I get this, which doesn't give me a number:
##\begin{array}{l}
x = - \frac{1z}{3}\\
y = 0\\
z = - \frac{2t}{3}\\
t = - \frac{3z}{2}
\end{array}##
And if I replace ##z## in ##t## as ##- \frac{2t}{3}## I get ##t = t##.

## 1. What is a linear transformation in the context of exercise?

A linear transformation is a mathematical operation that involves applying a linear equation to a set of input values to produce a set of output values. In the context of exercise, this can mean applying a linear equation to a person's physical movements or body measurements to track progress or make predictions about future performance.

## 2. How is a linear transformation used in exercise science?

In exercise science, a linear transformation can be used to analyze and interpret data related to physical activity and fitness. For example, a linear transformation can be applied to data from a person's workout routine to identify patterns, track progress, or predict future outcomes. It can also be used to create mathematical models for various aspects of exercise, such as energy expenditure or muscle growth.

## 3. What are some common examples of linear transformations in exercise?

Some common examples of linear transformations in exercise include calculating a person's body mass index (BMI), tracking changes in muscle mass over time, and predicting future performance based on past workout data. Linear transformations can also be used to analyze the relationship between different variables, such as heart rate and exercise intensity, or to create fitness testing protocols.

## 4. How do scientists determine the appropriate linear transformation to use for a specific exercise-related study?

The appropriate linear transformation for a specific exercise-related study will depend on the specific research question and the type of data being analyzed. Scientists will typically choose a linear transformation that best fits the data and allows for the most accurate analysis and interpretation of results. This may involve testing different equations or models and selecting the one that provides the best fit for the data.
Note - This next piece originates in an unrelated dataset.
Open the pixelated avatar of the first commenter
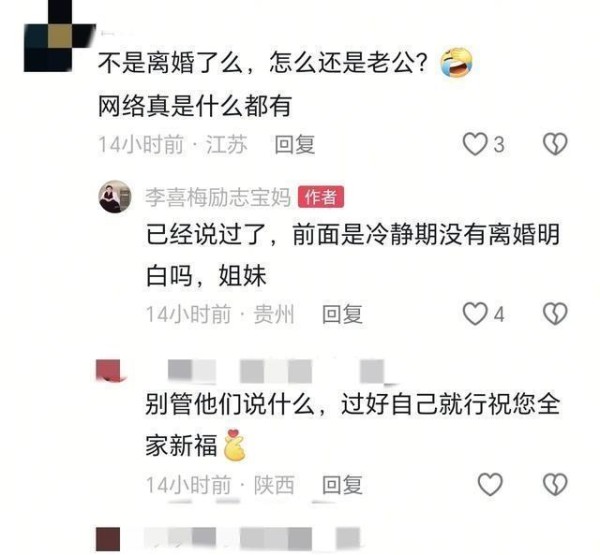 click(59, 36)
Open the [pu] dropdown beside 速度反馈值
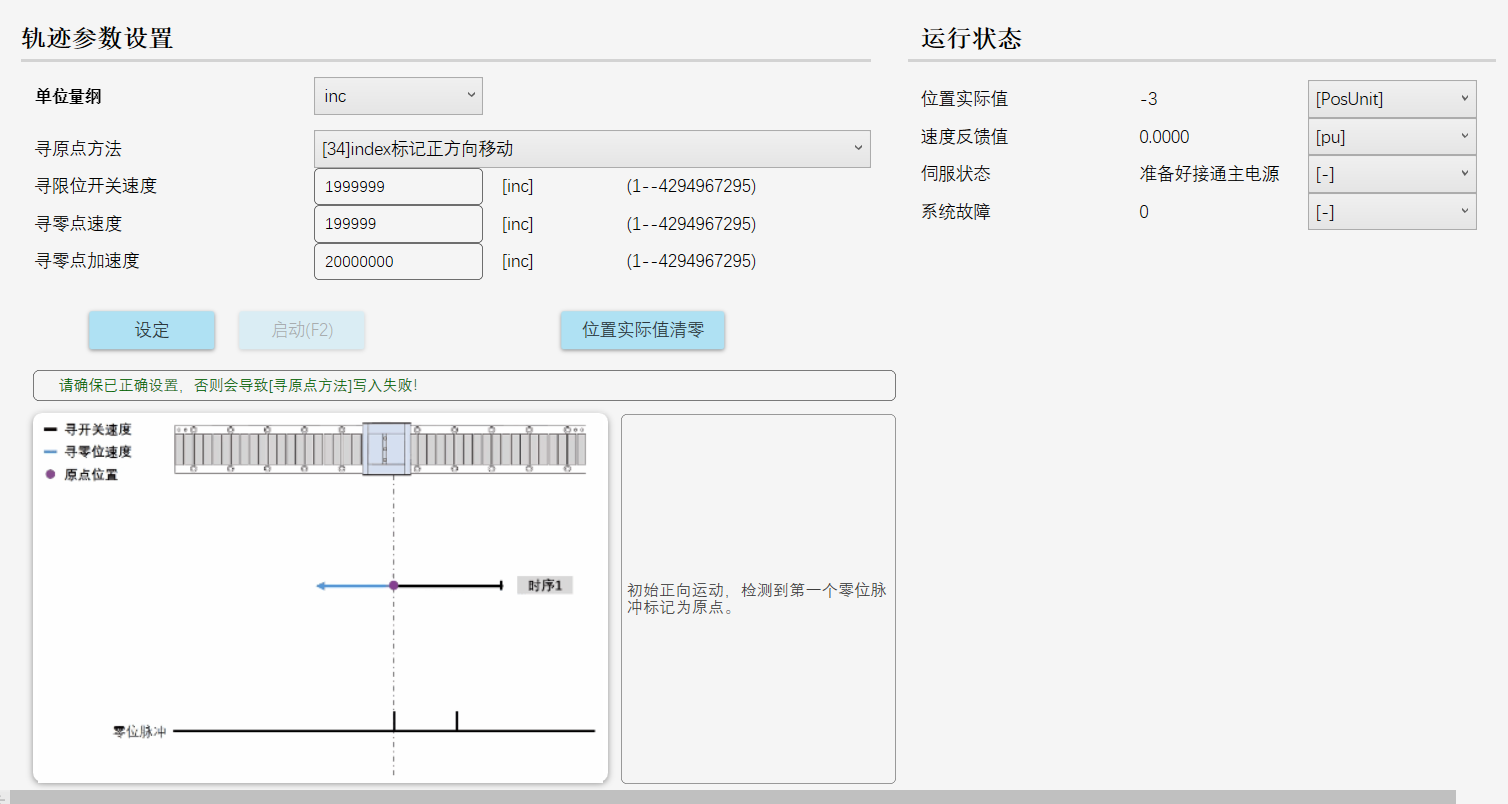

## 5. What are some potential limitations of using linear transformations in exercise science?

While linear transformations can be a useful tool in exercise science, they also have some limitations. For example, they may not accurately represent complex relationships between variables or take into account individual differences in physical abilities or fitness levels. Additionally, linear transformations may not always be appropriate for non-linear data, and their results should be interpreted with caution and in conjunction with other methods and measures.